Assuming the act is approved by voters and passes constitutional muster, Sacramento is going to have no choice at coming after them in future rounds.
If it is legal to tax wealth of billionaire, rest assured everyone else’s wealth is fair game for taxing.
It is a given even if the “one-time tax” does indeed generate $100 billion, Sacramento will blow through it in no time at all. And unless billionaires are stupid a whole, not very many of them are going to chance sticking around California to take second, third, fourth, and fifth hits and so on.
It means less income tax collected across the board through good, normal, and bad times.
The only option is for Sacramento to set its sights lower.
Now let’s go back to Veterans Street or even Lassen Avenue in the Shasta Park neighborhood built in the 1970s.
Homes are much like stocks. They appreciate in value and add to wealth but none of that appreciation is in the form of disposal cash until they are sold.

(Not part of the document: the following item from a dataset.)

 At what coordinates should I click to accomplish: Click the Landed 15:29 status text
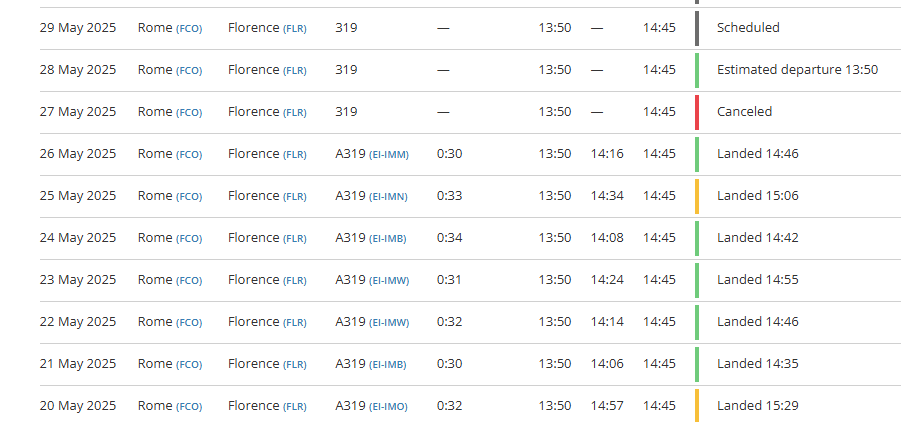coord(757,406)
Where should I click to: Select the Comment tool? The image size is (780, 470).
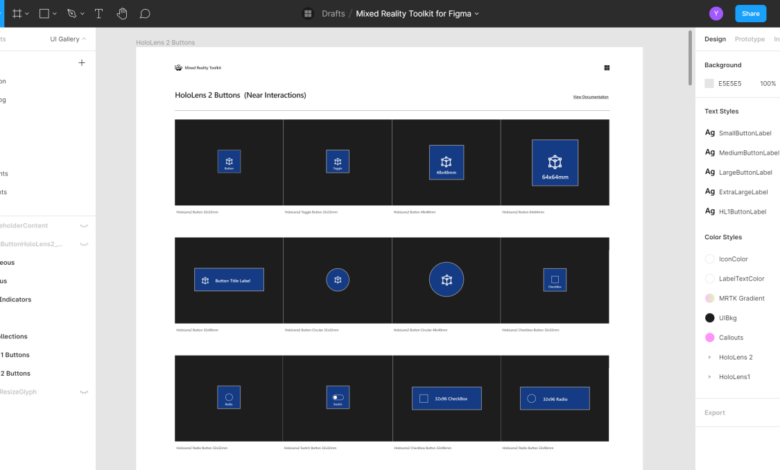[145, 14]
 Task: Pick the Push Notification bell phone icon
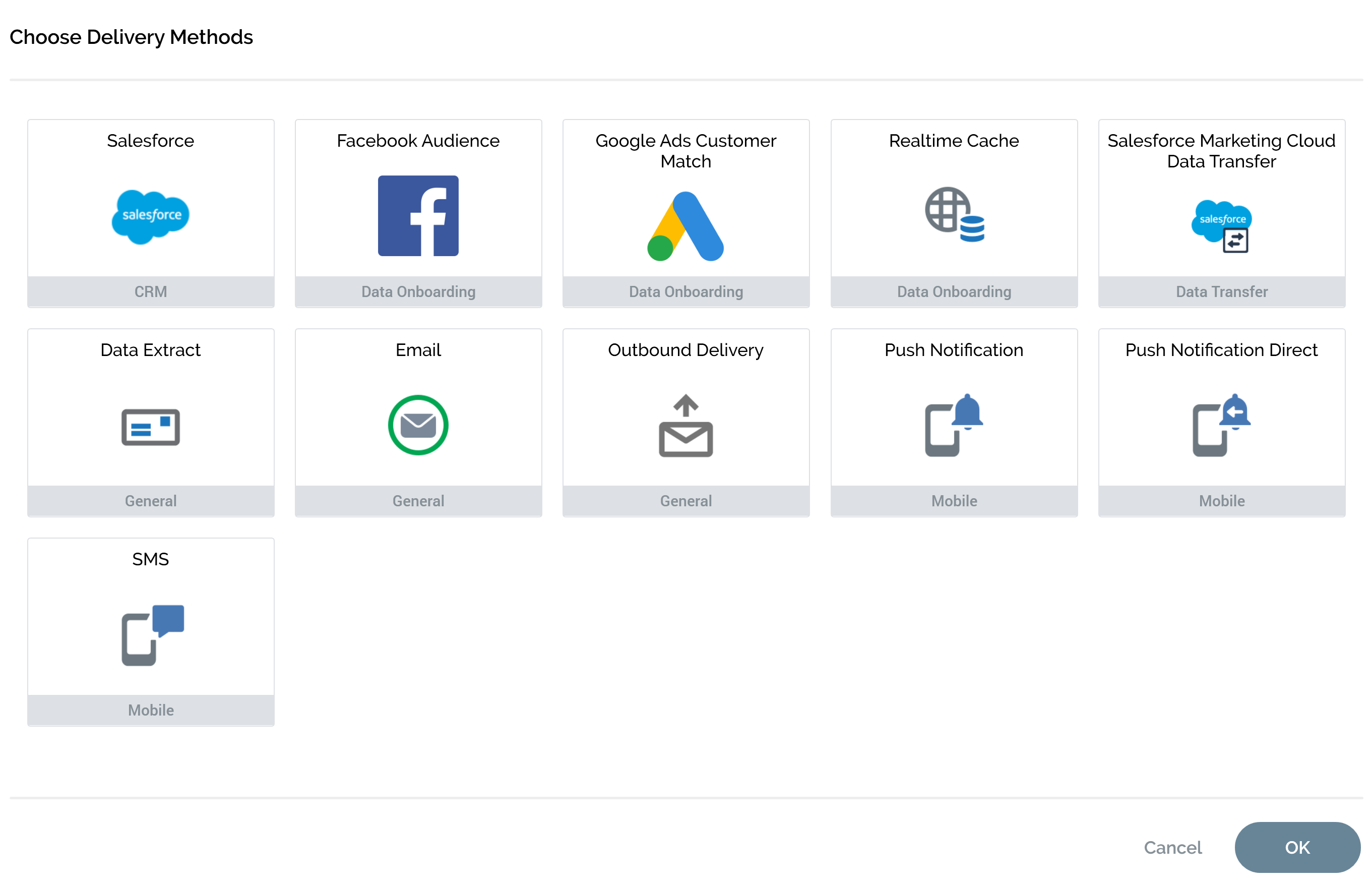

A house on Veterans Street bought for $650,000 four years ago has a market value of $900,000 today while a Placer Avenue home bought new in the 1970s has quadrupled in value to $565,000.
Treat that value on paper the same way the billionaire tax treats stocks and other assets ranging from collectibles to tangible assets, and pretty soon commuter havens such as Manteca are jammed full of millionaires.
If you think that those willing to go after billionaires by taxing wealth instead of income won’t start lowering the threshold to satisfy their ever growing appetite to have government providing everything under the sun, then you may want to go back to California taxation pre-1978.
That was when a de facto wealth tax — assessing homes from property tax based on market price even if the homeowner had lived there for 20 years and had intention of moving — spurred a revolt known as Proposition 13.